The dorm was quiet at this hour, most students already asleep or at least pretending to be. The fluorescent lights had dimmed to their nighttime setting, casting the corridor in the kind of ambient glow that made everything look softer and less institutional than it actually was. Petra’s bare feet made no sound on the industrial carpet as she walked.
Lukas Belmont’s room was on the other side of the building. She knew this because she had memorized the roster assignments during move-in, the same way she memorized every piece of institutional information that might prove useful. His single-occupancy status had seemed unusual at the time. Most scholarship students shared doubles or triples. The fact that he had somehow secured private accommodations suggested either administrative error or influence she hadn’t accounted for.
The walk took longer than she expected. The corridor stretched ahead of her, door after identical door, each one marked with a nameplate bearing student information in the same institutional font. She passed Percy Mendoza’s room. Then Caden’s. Then Marco’s.
And then.
The nameplate read BELMONT, L. in letters that looked exactly like every other nameplate on the floor but somehow felt different. More significant. Charged with the same energy that had filled room 2C when his constructs wrapped around her and pulled her against a body that had no business being that well-defined.
Petra raised her hand.
She knocked three times. Sharp. Urgent. The kind of knock that demanded immediate attention.
Silence answered.
For three seconds, she heard nothing from the other side of the door. No movement. No voice calling out. Just the ambient hum of the building’s climate control and the distant sound of someone laughing in a hallway several doors down.
Then something shifted inside the room.
Footsteps crossing toward the door. The click of a lock disengaging. The creak of hinges that probably needed maintenance.
The door swung open.
Lukas Belmont stood in the doorway wearing nothing but loose pants that sat low on his hips. His chest was bare. The same chest she had been pressed against hours earlier, but now visible in a way that the combat encounter had not permitted her to fully appreciate. His shoulders were broader than she remembered. His amber eyes found hers immediately, darkening the same way they had darkened in that training exercise.

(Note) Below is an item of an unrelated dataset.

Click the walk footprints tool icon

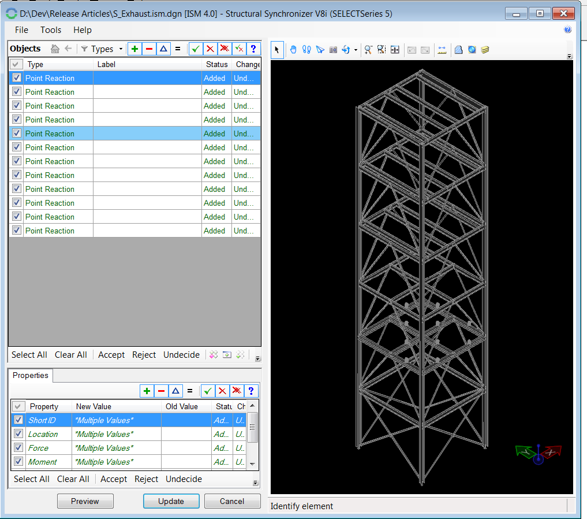[306, 50]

Behind him, in the shadows of his room, something moved.
Someone.
Petra’s brain processed the visual data before her emotions could catch up. The two-tone hair. The aggressive stance. The tank top that covered approximately nothing and shorts that covered even less.
Camille Ortega stood in Lukas Belmont’s room at nearly midnight, wearing sleepwear that made Petra’s silk camisole look modest by comparison.
The three of them stared at each other.
Lukas spoke first, his voice carrying the same dry humor she had come to associate with everything he said.
"Let me guess. You couldn’t sleep either."